*Material*:
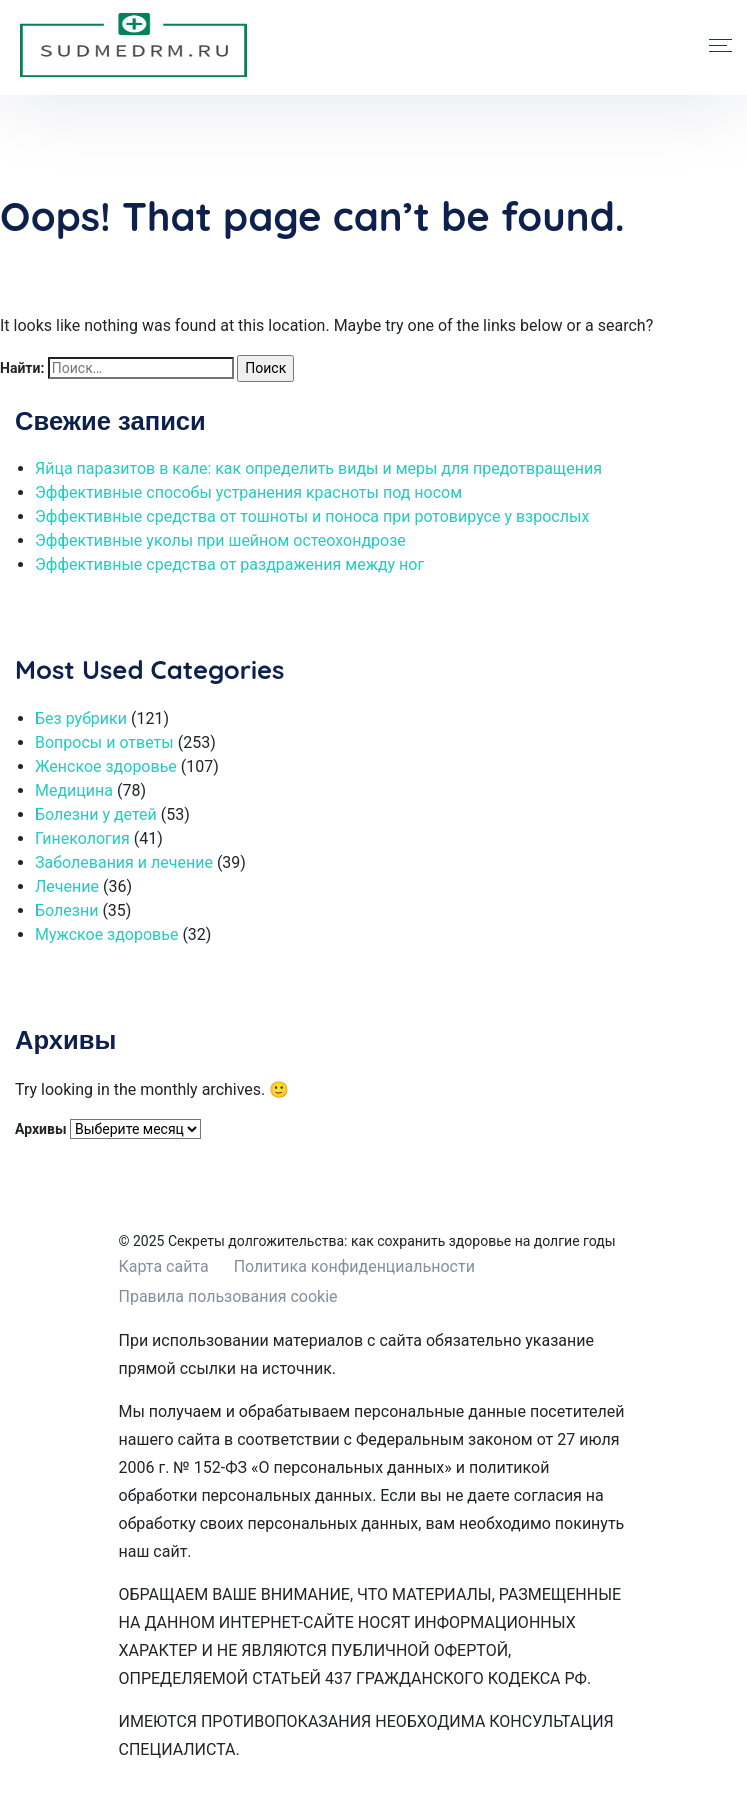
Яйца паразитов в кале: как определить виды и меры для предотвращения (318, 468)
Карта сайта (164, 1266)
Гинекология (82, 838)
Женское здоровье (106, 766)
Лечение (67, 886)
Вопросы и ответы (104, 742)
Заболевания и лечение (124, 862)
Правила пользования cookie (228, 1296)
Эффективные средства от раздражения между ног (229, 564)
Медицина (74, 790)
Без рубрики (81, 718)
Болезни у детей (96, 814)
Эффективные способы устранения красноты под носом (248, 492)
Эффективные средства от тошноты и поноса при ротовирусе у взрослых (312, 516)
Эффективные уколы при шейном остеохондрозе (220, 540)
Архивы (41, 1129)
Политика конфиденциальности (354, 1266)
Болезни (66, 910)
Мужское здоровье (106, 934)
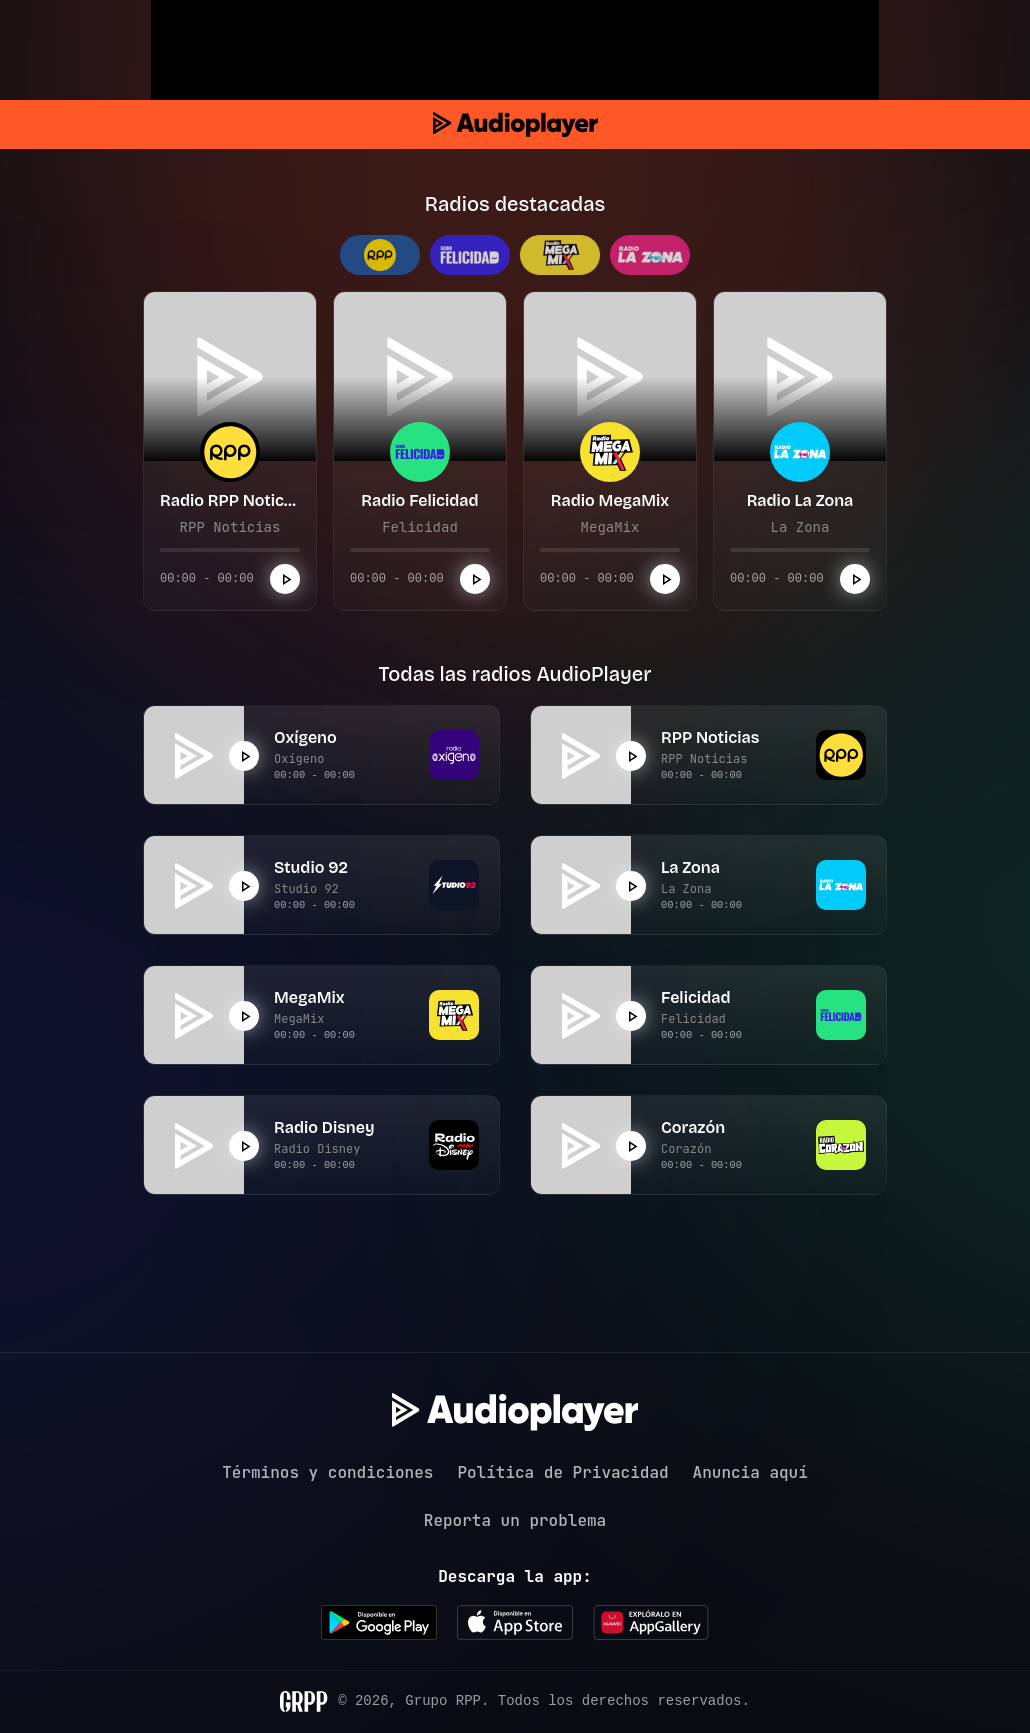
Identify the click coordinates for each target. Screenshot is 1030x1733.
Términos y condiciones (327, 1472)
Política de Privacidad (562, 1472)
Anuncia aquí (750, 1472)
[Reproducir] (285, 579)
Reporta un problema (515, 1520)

*Task prompt*:
Format the records as a Markdown table with the columns Row and Text. Start at the line containing "Эффективные средства от тошноты", end at the last line of the records, include both ends, number each line, and omit blank lines and pictures.

*The output*:
| Row | Text |
|---|---|
| 1 | Эффективные средства от тошноты и поноса при ротовирусе у взрослых (312, 516) |
| 2 | Эффективные уколы при шейном остеохондрозе (220, 540) |
| 3 | Архивы (41, 1129) |
| 4 | Политика конфиденциальности (354, 1266) |
| 5 | Болезни (66, 910) |
| 6 | Мужское здоровье (106, 934) |
| 7 | Identify the click coordinates for each target. Screenshot is 1030x1733. |
| 8 | Términos y condiciones (327, 1472) |
| 9 | Política de Privacidad (562, 1472) |
| 10 | Anuncia aquí (750, 1472) |
| 11 | [Reproducir] (285, 579) |
| 12 | Reporta un problema (515, 1520) |